*** Records supplied ***
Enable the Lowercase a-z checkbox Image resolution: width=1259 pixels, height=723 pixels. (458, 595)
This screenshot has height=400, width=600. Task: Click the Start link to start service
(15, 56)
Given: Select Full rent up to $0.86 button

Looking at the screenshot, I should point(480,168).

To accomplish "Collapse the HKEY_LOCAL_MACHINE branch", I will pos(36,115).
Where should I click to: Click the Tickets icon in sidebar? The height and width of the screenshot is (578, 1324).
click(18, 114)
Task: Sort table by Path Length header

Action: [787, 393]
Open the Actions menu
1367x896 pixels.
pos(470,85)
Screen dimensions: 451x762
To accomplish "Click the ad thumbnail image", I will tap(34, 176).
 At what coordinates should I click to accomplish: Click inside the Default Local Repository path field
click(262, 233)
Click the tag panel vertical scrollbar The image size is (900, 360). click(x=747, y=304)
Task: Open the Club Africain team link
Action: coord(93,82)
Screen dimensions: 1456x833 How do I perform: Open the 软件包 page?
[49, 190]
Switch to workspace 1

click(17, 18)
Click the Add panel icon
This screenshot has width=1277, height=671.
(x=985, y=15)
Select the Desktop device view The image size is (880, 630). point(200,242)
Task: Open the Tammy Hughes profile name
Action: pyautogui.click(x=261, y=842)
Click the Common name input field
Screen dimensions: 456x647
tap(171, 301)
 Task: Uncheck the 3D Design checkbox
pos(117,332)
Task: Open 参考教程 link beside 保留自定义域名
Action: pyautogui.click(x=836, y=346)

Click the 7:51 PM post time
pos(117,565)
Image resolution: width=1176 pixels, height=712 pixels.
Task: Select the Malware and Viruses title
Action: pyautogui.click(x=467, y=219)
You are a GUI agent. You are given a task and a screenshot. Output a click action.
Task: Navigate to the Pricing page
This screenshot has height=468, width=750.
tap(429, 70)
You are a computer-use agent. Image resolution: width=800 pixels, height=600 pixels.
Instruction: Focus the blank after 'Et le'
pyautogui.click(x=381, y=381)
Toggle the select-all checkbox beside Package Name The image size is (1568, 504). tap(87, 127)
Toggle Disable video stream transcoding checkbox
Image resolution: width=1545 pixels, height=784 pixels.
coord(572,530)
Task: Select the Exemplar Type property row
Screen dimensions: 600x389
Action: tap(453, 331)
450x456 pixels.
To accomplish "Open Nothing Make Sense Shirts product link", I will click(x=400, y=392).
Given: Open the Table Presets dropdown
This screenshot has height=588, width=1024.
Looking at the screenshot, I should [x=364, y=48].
*** End of Records supplied ***
Assignment →
Begin with the line containing "Click the 7:51 PM post time" and repeat each line exactly until the records above end.

Result of this task →
Click the 7:51 PM post time
pos(117,565)
Image resolution: width=1176 pixels, height=712 pixels.
Task: Select the Malware and Viruses title
Action: pyautogui.click(x=467, y=219)
You are a GUI agent. You are given a task and a screenshot. Output a click action.
Task: Navigate to the Pricing page
This screenshot has height=468, width=750.
tap(429, 70)
You are a computer-use agent. Image resolution: width=800 pixels, height=600 pixels.
Instruction: Focus the blank after 'Et le'
pyautogui.click(x=381, y=381)
Toggle the select-all checkbox beside Package Name The image size is (1568, 504). tap(87, 127)
Toggle Disable video stream transcoding checkbox
Image resolution: width=1545 pixels, height=784 pixels.
coord(572,530)
Task: Select the Exemplar Type property row
Screen dimensions: 600x389
Action: tap(453, 331)
450x456 pixels.
To accomplish "Open Nothing Make Sense Shirts product link", I will click(x=400, y=392).
Given: Open the Table Presets dropdown
This screenshot has height=588, width=1024.
Looking at the screenshot, I should [x=364, y=48].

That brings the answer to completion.